- **Trecho selecionado**
▽

É mais um rito de passagem. Quando os Beatles se separaram, houve o primeiro grito de independência e ele lançou McCartney, um solo absoluto, quando tocou todos os instrumentos. Em 1980, depois da dissolução dos Wings, mais um grito: McCartney II, gravado numa fazenda, novamente um mergulho solitário.
A separação da banda atual, forçada pela pandemia, deu origem à terceira parte dessa aventura onanista de Paul McCartney, que estreia em primeiro lugar nas paradas britânicas. Nada mal para um músico de 78 anos, gregário, que ainda se surpreende com a vontade que tem de continuar fazendo música.

△

- **Extratos de registros**
▽

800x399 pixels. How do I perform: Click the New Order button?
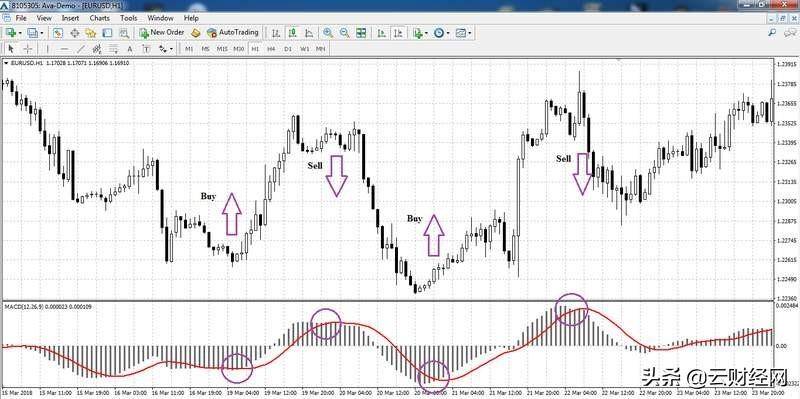click(x=162, y=32)
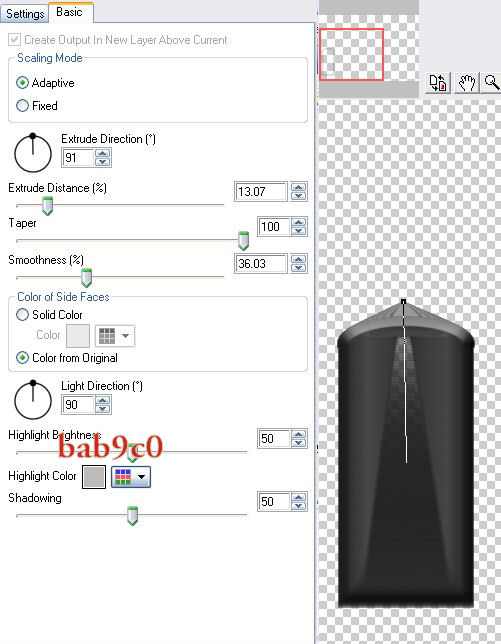Click the Extrude Direction dial
Image resolution: width=501 pixels, height=644 pixels.
tap(33, 153)
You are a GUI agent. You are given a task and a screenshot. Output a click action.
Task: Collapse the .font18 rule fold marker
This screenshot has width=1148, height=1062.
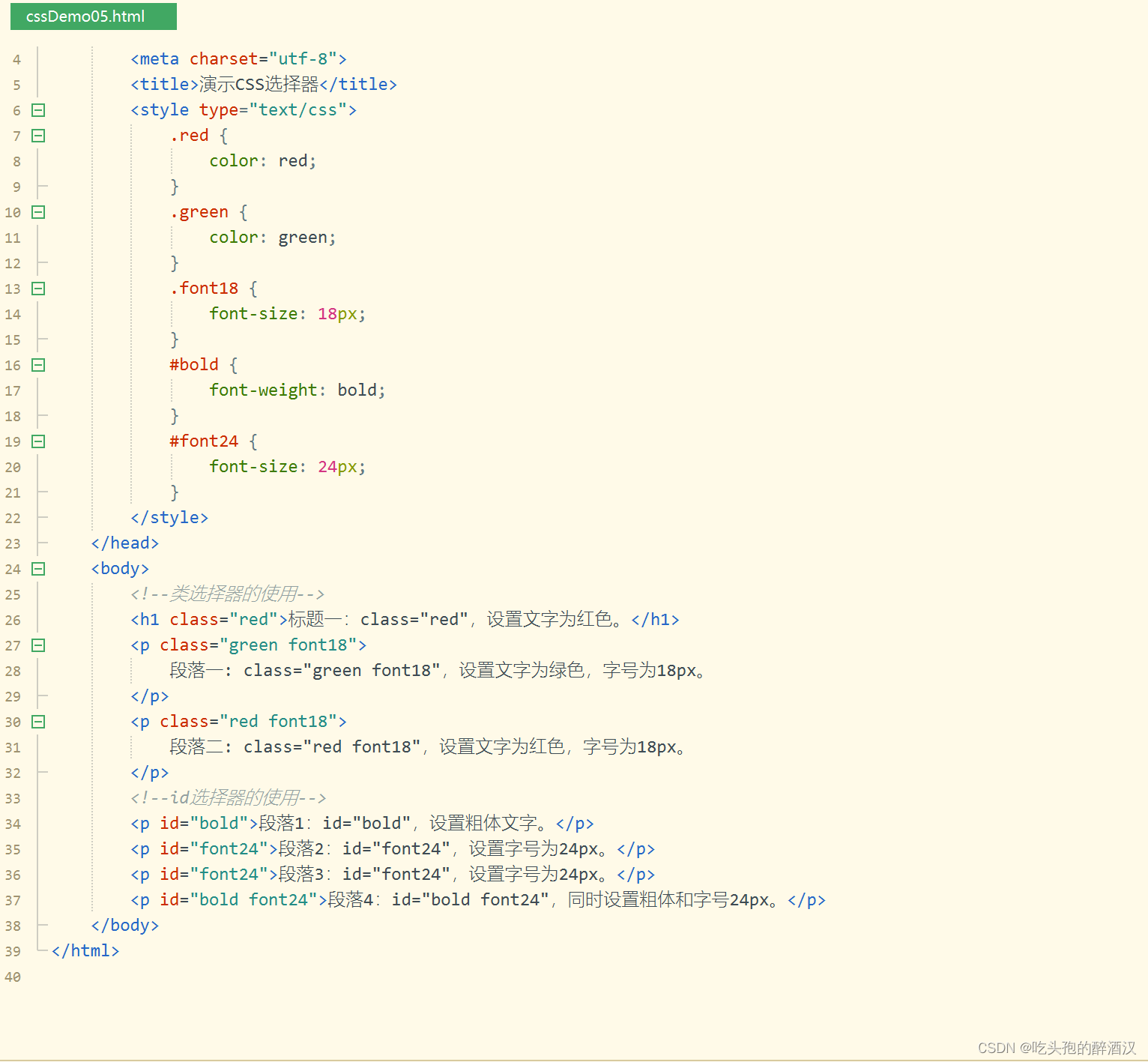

△

- **Instrução 1**
Liste, na ordem em que aparecem, todos os nomes próprios do trecho sobre Paul McCartney.
- **Instrução 2**
Repita o trecho sobre Paul McCartney sem nenhuma alteração, copiando tudo o que vai de "É mais um rito" até "continuar fazendo música.".
- **Instrução 3**
Dê continuidade ao trecho sobre Paul McCartney a partir do ponto em que ele termina.
A listagem não tem nenhum papel nesta atividade.

- **Resposta escrita 1**
Beatles, McCartney, Wings, McCartney II, Paul McCartney

- **Resposta escrita 2**
É mais um rito de passagem. Quando os Beatles se separaram, houve o primeiro grito de independência e ele lançou McCartney, um solo absoluto, quando tocou todos os instrumentos. Em 1980, depois da dissolução dos Wings, mais um grito: McCartney II, gravado numa fazenda, novamente um mergulho solitário.
A separação da banda atual, forçada pela pandemia, deu origem à terceira parte dessa aventura onanista de Paul McCartney, que estreia em primeiro lugar nas paradas britânicas. Nada mal para um músico de 78 anos, gregário, que ainda se surpreende com a vontade que tem de continuar fazendo música.

- **Resposta escrita 3**
McCartney se preparava para mais uma turnê mundial — Brasil incluído — quando o vírus parou o mundo. Podia jogar bridge o dia inteiro, quarar o pé no sol ou não fazer nada; preferiu ir para o estúdio e sai com mais um disco em que mostra a mesma vontade de soar original.
O novo McCartney traz um punhado de boas canções — como Deep down, Pretty boys, Find my way — mas é o conjunto que encanta, numa bem bolada sinfonia criada a partir de um riff de violão, que abre e encerra a gravação. Falta polimento, mas a matéria prima é da melhor qualidade.